Alê | @alexandrejjr 03/03/2022
A vida das memórias
A literatura de Zélia Gattai é de uma linhagem muito específica. É preciso entender que, mesmo sendo testemunha dos eventos que narra, Zélia usa a magia da memória para criar um mundo ainda mais atraente, como se já não bastasse a sua extraordinária vida. E isso é literatura na sua melhor forma.
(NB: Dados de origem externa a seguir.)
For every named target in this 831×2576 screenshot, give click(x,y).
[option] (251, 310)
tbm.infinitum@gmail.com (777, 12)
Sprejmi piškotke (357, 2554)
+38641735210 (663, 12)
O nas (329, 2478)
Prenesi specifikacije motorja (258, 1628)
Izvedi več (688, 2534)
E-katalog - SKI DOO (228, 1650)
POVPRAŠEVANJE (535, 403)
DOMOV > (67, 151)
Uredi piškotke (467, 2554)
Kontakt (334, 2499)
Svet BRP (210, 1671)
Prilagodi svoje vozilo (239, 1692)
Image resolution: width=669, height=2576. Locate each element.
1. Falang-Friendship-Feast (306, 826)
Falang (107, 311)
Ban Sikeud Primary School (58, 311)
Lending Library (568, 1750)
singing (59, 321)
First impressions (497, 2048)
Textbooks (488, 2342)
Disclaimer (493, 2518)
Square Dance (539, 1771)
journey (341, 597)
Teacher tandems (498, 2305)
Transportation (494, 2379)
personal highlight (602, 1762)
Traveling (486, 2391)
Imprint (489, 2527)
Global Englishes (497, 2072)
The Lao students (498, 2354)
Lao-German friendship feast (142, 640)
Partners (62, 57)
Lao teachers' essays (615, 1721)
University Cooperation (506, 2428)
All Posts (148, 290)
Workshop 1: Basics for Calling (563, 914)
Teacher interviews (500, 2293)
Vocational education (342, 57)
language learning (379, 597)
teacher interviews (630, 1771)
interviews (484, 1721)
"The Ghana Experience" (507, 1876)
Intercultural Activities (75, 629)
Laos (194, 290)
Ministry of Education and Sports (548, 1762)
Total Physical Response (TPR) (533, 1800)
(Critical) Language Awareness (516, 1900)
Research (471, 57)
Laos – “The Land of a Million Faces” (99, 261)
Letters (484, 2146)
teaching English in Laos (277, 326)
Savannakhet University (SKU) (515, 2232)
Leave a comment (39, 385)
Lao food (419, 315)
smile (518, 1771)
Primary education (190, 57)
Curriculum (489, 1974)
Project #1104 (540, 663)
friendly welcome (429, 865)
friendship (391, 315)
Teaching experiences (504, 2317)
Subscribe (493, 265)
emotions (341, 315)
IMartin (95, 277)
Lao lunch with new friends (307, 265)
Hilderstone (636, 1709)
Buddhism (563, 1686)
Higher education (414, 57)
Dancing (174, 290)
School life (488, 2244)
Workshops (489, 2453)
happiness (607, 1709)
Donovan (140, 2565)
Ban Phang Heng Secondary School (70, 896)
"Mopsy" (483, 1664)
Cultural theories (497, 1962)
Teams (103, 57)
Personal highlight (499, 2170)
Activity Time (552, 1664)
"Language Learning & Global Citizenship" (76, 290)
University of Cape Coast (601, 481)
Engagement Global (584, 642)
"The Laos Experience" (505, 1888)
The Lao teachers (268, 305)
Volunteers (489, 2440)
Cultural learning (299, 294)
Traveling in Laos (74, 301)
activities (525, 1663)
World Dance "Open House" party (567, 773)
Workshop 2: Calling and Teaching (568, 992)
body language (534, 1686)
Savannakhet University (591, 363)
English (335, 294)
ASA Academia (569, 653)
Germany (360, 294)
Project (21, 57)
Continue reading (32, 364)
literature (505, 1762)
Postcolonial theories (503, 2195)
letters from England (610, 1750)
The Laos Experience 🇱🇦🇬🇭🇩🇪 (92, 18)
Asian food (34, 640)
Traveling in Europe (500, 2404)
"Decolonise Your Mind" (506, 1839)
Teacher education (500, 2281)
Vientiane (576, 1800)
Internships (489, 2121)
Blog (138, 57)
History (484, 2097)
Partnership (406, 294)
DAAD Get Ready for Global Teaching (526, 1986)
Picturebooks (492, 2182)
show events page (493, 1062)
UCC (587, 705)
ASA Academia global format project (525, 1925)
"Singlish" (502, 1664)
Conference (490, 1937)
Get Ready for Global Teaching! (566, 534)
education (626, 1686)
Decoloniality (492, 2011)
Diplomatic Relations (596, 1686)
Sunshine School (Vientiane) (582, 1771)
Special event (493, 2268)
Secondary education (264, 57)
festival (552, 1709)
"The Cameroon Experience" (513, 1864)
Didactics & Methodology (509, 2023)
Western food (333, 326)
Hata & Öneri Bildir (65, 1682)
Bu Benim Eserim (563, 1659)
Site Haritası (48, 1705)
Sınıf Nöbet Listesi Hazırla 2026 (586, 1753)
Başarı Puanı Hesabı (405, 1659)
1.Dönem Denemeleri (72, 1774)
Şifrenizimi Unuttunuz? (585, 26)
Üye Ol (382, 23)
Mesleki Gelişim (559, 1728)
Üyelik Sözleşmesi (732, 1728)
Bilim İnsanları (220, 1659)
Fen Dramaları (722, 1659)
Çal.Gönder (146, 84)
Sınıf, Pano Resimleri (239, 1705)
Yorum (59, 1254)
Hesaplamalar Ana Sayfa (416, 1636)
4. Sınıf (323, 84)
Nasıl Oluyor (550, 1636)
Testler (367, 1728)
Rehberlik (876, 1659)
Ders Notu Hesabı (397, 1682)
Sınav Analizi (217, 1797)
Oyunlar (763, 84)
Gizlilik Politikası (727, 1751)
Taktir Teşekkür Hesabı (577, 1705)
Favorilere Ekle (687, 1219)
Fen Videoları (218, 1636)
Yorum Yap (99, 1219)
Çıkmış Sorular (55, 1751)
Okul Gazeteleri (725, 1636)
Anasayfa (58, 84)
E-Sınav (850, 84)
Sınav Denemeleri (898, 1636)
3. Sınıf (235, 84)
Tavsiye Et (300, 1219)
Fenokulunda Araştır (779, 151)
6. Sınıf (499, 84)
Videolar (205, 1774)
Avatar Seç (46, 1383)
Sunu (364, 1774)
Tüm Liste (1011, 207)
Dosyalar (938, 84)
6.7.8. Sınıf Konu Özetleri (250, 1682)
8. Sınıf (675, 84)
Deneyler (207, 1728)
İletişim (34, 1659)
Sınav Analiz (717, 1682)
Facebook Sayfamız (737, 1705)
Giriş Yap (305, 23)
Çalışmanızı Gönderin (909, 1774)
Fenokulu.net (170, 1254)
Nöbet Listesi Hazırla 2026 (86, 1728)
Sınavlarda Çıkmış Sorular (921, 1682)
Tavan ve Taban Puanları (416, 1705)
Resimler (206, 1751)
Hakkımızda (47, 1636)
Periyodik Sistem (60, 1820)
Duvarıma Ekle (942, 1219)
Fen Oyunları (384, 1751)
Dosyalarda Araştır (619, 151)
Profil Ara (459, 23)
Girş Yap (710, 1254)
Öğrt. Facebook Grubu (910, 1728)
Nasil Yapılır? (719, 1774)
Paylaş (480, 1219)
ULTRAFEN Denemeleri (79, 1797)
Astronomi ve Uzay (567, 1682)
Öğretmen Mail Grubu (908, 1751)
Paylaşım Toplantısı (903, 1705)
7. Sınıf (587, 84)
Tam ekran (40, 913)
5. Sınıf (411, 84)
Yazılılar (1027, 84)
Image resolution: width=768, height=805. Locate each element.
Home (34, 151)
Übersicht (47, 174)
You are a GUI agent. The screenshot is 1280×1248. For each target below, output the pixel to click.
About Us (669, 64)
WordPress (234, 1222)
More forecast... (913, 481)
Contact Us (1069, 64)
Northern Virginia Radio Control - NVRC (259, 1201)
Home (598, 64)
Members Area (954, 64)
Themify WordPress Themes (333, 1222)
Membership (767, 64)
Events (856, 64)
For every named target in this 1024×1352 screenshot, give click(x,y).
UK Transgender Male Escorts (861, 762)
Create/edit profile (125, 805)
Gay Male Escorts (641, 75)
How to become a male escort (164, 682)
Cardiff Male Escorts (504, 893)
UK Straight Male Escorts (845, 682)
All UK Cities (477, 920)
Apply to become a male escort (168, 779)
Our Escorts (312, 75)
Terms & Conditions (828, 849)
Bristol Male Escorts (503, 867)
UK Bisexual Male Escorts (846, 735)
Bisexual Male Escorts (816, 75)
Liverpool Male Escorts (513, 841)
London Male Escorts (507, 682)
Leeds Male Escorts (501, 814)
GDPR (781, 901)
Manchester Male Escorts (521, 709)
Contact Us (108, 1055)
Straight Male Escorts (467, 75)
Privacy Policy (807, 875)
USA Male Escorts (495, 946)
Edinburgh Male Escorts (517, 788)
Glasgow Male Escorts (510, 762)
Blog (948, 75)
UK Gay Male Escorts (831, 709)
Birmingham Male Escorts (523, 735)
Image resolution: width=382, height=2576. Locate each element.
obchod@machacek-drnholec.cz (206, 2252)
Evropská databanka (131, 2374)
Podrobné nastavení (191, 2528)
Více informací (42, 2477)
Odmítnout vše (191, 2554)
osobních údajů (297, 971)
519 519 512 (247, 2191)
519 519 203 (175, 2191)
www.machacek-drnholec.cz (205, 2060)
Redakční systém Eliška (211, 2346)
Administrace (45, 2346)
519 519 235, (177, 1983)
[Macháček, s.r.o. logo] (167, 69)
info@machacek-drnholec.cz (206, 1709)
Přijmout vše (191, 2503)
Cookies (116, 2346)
Para entender “Senhora dona do baile” é preciso um breve contexto, que a própria autora vai nos dar. Aliás, como se fosse a avó de nossos sonhos, Zélia conduz sua história com tamanha maestria que me fez duvidar, em alguns momentos, se eu não era um parente distante - e pobre, claro - dos Amados. Tirando a brincadeira, o texto deslizante como manteiga diante de nossos olhos é uma das milhares de qualidades deste livro. Outra qualidade que vale destacar é o riquíssimo panorama social, cultural, político e ético que nos é apresentado.
O ano é 1948. No ano anterior, o Partido Comunista teve seu registro cancelado no Brasil e todos os seus parlamentares entraram na clandestinidade - incluindo, portanto, Jorge Amado. Afinal, estávamos vivenciando um período político fervilhante com o início da Guerra Fria no mundo. Por aqui, os brasileiros lidavam com o fim do governo ditatorial de Getúlio Vargas e uma “aparente” democracia com o general Eurico Gaspar Dutra, que não simpatizava muito com os comunistas. É nesse contexto que Zélia, no Brasil e com um bebê no colo, resolve se encontrar no exílio com Jorge Amado, que já estava amparado pela lista interminável de seus amigos camaradas de outras latitudes. E é desse ponto que os leitores partem para uma viagem que talvez poucas pessoas no mundo terão a chance de repetir - a não ser pela literatura, claro.
O interesse em uma literatura memorialista sustenta-se, principalmente, na qualidade do que se conta. E Zélia tinha muita coisa para contar. A cada página virada, pequenos segredos, muitas angústias e incontáveis alegrias são compartilhados conosco, leitores. Passamos por Bucareste, Budapeste, Moscou, Kiev, Paris, Praga, Pequim, Varsóvia… a lista não tem fim. No meio de tudo isso, peripécias com babás, a dificuldade do idioma e seus muitos intérpretes, convenções comunistas sobre cultura, festas regadas a bons vinhos e muita política, a sempre presente saudade do Brasil, a incessante busca pela paz e a invejável galeria de convidados ilustres. Esse último item, aliás, é o que desde o princípio chamou minha atenção para este livro. Pense: quem minimamente gosta e conhece um pouco de cultura não gostaria de saber o que pautou os encontros de Zélia e Jorge com os Pablos - Neruda e Picasso -, o intelectual marxista György Lukács, o casal existencialista Jean Paul-Sartre e Simone de Beauvoir, a bailarina russa Galina Ulanova (que supostamente teve um affair com o príncipe Philip e deve ter dado, à época, com perdão pelo trocadilho infame, dores de cabeça à rainha Elizabeth II) e artistas plásticos notáveis como o brasileiro Carlos Scliar e o russo Marc Chagall. É um mosaico muito preciso de um tempo que talvez jamais volte. E por isso é tão relevante.
É na intimidade e na humildade presentes nas páginas de “Senhora dona do baile” que Zélia Gattai ganha seus leitores. Sem pretensões artísticas ou estilísticas, Zélia faz aquilo que todos procuramos em algum momento da vida: boas histórias.